Thomas Miller
The Phnom Penh Port
NEWLY-RELEASED diplomatic cables show that Prime Minister Hun Sen reportedly agreed to pay Cambodia’s 1970s-era Lon Nol “dirty debt”, despite his later calls for its cancellation. They also allege that Japan threatened to pull out of a development project in protest over attempts by the United States to collect the debt.
After years of negotiations that included trimming the debt by US$100 million, the US requested in 2006 that Cambodia begin settling the debt. While Cambodian authorities had never expressed enthusiasm about repaying the debt – estimated to have grown to US$445 million at the end of last year – the cables suggest Japan was also an obstacle to collecting the dues.
Then-Ambassador Joseph Mussomeli said in a December 2006 cable that Vongsey Vissoth, deputy secretary general at the Ministry of Economy and Finance, said the government “had run into problems with the Japanese Government” on the issue. “Already, said Vissoth, the GOJ has withdrawn funding on a joint Japanese-ADB infrastructure project in Sihanoukville because of the USG debt issue,” Mussomeli recounted. He added that his Japanese counterpart had recently “complained about the USG trying to collect on a Lon Nol-period debt accrued under wartime circumstances”.
Tatsuya Machida, counsellor at the Japanese embassy, declined to comment on the cables and said he had “no information so far to confirm or deny” Japan’s alleged role.
A 2007 cable shows that the dispute between the US and Japan was eventually resolved, but negotiations over the debt itself went nowhere.
According to a May, 2008 cable, Hun Sen accepted Cambodia’s responsibility for the debt but requested “flexibility” in repayment options, suggesting a lower interest rate and debt-for-development scheme.
“The debt is a state legacy, the PM said, and Cambodia will repay it,” Mussomeli reported.

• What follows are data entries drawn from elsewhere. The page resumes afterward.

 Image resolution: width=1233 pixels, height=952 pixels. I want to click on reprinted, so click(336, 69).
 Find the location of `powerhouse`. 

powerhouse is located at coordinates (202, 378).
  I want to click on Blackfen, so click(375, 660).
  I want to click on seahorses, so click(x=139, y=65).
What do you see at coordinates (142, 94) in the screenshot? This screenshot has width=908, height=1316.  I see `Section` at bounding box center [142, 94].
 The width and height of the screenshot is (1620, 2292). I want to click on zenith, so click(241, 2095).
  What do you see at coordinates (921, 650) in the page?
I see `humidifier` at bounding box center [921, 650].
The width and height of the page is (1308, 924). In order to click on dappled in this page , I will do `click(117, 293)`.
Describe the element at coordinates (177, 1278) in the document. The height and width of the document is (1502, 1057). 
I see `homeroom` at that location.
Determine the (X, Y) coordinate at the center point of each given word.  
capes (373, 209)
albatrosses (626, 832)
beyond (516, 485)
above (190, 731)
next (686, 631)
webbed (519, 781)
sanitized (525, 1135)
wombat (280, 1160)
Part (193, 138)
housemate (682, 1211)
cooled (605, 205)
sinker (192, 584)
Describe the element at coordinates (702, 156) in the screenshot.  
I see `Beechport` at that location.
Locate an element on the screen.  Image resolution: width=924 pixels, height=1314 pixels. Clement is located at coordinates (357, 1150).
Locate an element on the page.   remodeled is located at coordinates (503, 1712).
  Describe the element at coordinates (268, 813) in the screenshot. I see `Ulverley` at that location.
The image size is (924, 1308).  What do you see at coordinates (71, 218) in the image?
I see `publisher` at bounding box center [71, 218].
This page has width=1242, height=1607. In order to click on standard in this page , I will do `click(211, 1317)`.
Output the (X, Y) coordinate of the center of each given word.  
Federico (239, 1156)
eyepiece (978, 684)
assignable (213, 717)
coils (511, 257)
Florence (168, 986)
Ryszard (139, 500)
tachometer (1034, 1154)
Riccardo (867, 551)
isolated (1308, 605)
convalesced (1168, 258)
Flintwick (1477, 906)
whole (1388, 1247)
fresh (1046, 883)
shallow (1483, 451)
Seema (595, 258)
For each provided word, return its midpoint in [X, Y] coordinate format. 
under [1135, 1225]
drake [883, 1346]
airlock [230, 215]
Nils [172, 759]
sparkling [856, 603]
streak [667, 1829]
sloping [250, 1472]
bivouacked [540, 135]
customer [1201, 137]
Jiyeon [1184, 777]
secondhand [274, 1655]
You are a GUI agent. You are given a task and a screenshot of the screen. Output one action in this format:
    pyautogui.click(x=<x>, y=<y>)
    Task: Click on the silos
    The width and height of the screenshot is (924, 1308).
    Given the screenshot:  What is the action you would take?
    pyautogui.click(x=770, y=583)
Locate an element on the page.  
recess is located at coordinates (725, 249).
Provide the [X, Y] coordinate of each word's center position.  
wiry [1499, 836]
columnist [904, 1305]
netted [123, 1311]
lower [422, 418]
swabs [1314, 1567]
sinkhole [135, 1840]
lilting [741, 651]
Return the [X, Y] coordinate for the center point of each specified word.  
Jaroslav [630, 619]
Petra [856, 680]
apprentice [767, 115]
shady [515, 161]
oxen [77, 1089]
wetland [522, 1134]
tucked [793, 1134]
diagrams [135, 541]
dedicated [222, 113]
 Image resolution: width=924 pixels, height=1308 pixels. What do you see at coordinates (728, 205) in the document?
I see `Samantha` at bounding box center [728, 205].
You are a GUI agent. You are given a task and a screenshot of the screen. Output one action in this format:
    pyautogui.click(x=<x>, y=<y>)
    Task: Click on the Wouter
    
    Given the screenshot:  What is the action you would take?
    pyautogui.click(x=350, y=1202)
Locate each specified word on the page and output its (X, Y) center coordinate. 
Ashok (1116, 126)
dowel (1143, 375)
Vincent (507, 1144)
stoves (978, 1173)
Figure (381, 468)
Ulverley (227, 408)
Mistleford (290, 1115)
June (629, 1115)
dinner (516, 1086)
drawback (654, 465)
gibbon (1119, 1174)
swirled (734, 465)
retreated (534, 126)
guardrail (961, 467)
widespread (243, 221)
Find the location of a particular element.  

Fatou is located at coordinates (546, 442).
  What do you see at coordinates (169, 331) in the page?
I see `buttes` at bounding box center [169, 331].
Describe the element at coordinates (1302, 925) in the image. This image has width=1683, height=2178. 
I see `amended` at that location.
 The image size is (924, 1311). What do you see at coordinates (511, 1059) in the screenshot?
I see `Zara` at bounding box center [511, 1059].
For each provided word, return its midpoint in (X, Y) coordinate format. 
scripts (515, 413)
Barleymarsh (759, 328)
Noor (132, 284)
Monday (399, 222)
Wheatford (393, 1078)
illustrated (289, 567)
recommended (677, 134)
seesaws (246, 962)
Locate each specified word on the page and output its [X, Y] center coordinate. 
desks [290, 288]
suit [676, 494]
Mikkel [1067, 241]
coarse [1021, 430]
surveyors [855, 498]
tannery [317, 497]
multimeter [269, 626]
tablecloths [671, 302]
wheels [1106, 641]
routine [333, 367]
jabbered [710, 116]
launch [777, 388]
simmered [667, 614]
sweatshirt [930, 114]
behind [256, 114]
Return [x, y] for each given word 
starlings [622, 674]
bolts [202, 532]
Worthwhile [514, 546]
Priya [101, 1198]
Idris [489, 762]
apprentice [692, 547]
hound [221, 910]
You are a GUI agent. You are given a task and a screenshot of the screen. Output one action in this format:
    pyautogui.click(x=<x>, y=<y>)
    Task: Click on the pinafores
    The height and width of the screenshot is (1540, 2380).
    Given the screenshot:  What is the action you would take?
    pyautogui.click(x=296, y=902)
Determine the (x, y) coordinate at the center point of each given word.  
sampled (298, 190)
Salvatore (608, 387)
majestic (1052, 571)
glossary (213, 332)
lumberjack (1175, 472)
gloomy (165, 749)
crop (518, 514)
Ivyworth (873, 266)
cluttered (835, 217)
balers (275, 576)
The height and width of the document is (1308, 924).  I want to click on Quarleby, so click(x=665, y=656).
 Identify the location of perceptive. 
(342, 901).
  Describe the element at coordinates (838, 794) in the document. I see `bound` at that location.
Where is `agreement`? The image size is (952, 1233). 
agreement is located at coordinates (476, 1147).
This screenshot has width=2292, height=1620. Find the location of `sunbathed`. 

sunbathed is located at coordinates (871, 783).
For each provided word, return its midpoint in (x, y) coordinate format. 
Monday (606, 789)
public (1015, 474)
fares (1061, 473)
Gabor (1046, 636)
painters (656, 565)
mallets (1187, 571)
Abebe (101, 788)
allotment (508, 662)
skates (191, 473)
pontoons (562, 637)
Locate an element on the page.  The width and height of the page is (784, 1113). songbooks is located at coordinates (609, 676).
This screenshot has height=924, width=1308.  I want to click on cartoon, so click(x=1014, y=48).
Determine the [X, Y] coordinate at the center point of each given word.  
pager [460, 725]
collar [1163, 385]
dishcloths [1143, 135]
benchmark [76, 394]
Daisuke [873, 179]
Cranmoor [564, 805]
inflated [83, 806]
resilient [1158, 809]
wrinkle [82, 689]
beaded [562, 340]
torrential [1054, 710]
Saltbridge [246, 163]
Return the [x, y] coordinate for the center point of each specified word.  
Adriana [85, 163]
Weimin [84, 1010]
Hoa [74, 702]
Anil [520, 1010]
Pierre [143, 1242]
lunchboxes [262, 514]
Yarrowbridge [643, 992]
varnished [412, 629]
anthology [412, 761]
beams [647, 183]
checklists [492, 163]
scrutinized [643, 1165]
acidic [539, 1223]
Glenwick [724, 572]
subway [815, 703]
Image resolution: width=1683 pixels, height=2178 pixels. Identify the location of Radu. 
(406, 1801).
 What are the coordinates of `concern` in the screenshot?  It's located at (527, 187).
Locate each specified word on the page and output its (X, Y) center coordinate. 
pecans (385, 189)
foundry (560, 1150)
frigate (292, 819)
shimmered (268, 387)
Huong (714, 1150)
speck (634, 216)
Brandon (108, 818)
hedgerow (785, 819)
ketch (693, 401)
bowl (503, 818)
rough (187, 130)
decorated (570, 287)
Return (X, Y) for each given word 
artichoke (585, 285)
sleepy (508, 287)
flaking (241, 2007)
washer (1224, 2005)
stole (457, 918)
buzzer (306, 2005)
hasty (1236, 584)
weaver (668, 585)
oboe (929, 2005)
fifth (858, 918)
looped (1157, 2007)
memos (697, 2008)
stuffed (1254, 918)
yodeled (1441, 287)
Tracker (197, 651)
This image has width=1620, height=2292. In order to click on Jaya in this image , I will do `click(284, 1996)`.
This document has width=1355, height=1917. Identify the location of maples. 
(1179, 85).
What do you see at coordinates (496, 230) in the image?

But Cambodian officials later became more vocal in their opposition, citing shifts in public opinion on the issue. Ambassador Carol Rodley said in a December, 2009 cable that the “debt remains a continuing sticking point”.
In January last year, US Congressman Eni Faleomavaega discussed the issue with Hun Sen. The premier allegedly said that “asking approval from the National Assembly and the people to repay it would be a ‘real political risk’”.
“PM Hun Sen compared the Cambodian government’s predicament to that of being ‘squeezed by pliers – on the one side is the U.S. (the owner of the debt), and on the other side are the victims of a coup supported by the U.S.,’” a cable quoted the premier as saying. Minister of Economy and Finance Keat Chhon later “explained that Cambodian public opinion used to support the idea of recycling debt payments for assistance programs in Cambodia but had changed recently in favor of debt forgiveness”.
Then, Hun Sen announced in September that he would ask the US to cancel the “dirty debt”, and the long-stalled talks on the issue restarted during a visit by Secretary of State Hillary Clinton last October. US and Cambodian officials discussed the issue in March this year.
US embassy spokesman Mark Wenig said by email yesterday that “governments are generally responsible for the obligations of their predecessors”, adding that the US “still hopes that an agreement can be reached soon”.